══ DATASET EXTRACT

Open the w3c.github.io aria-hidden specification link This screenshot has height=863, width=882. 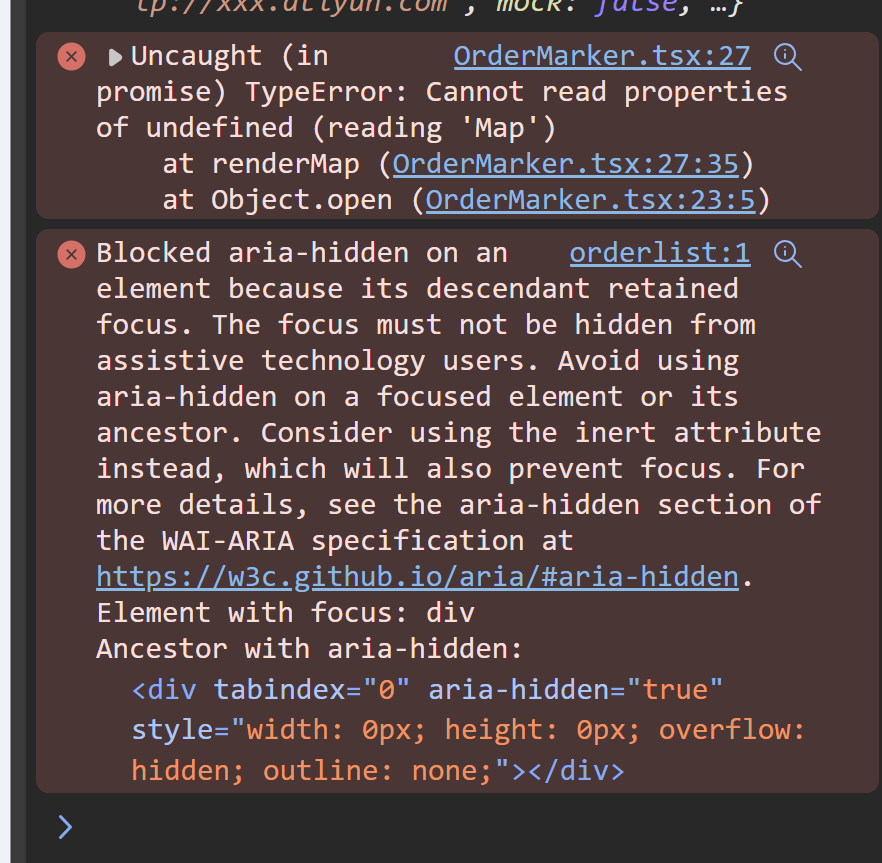pyautogui.click(x=417, y=577)
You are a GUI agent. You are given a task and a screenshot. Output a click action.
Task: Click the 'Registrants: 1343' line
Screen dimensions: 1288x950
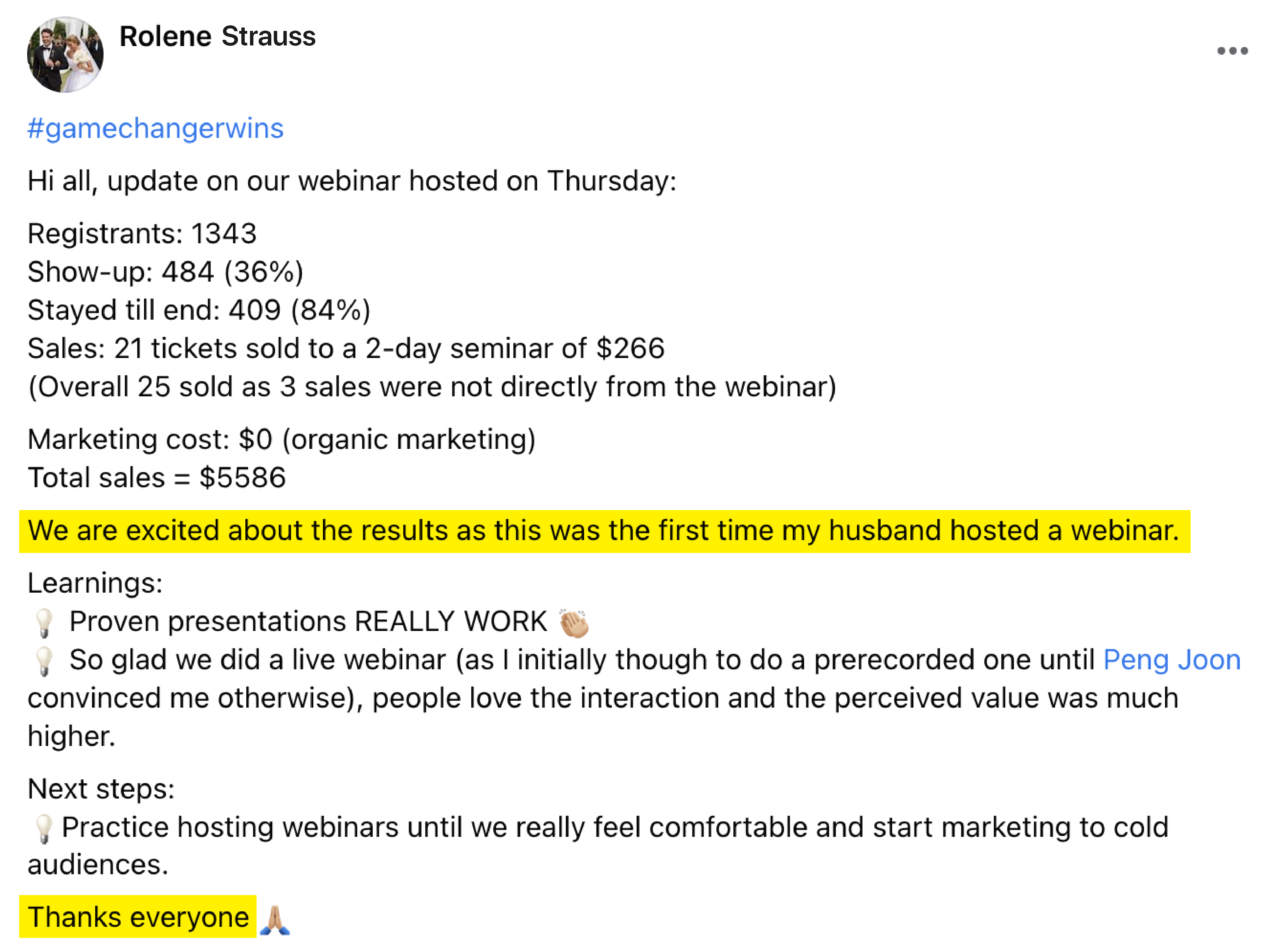point(142,233)
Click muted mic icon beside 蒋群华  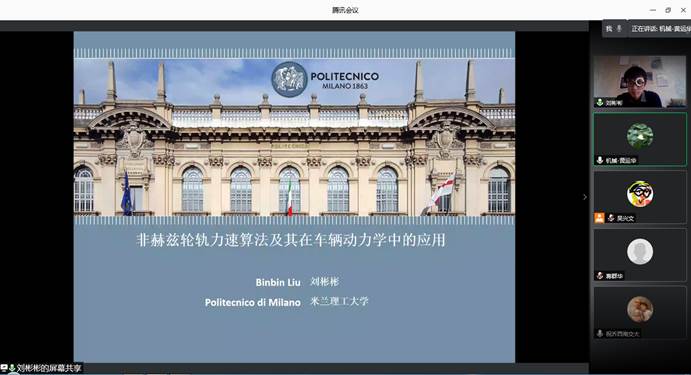tap(600, 276)
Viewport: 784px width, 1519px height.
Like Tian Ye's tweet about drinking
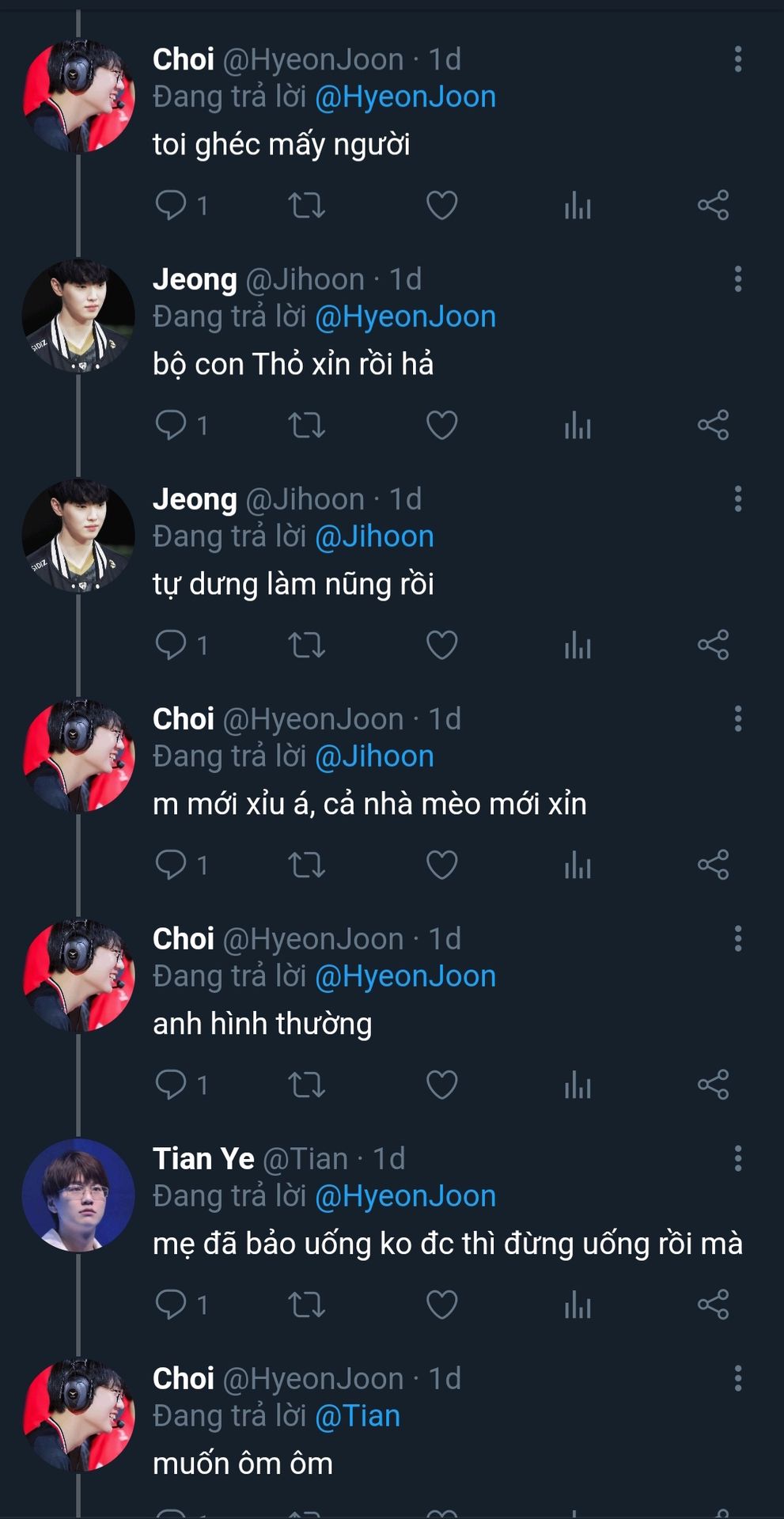click(441, 1305)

════

TASK »
Excluding all pictures, output exactly the lines from the line containing "Viewport: 784px width, 1519px height." through the last line of the entries above.

SOLVED PROBLEM »
Viewport: 784px width, 1519px height.
Like Tian Ye's tweet about drinking
click(441, 1305)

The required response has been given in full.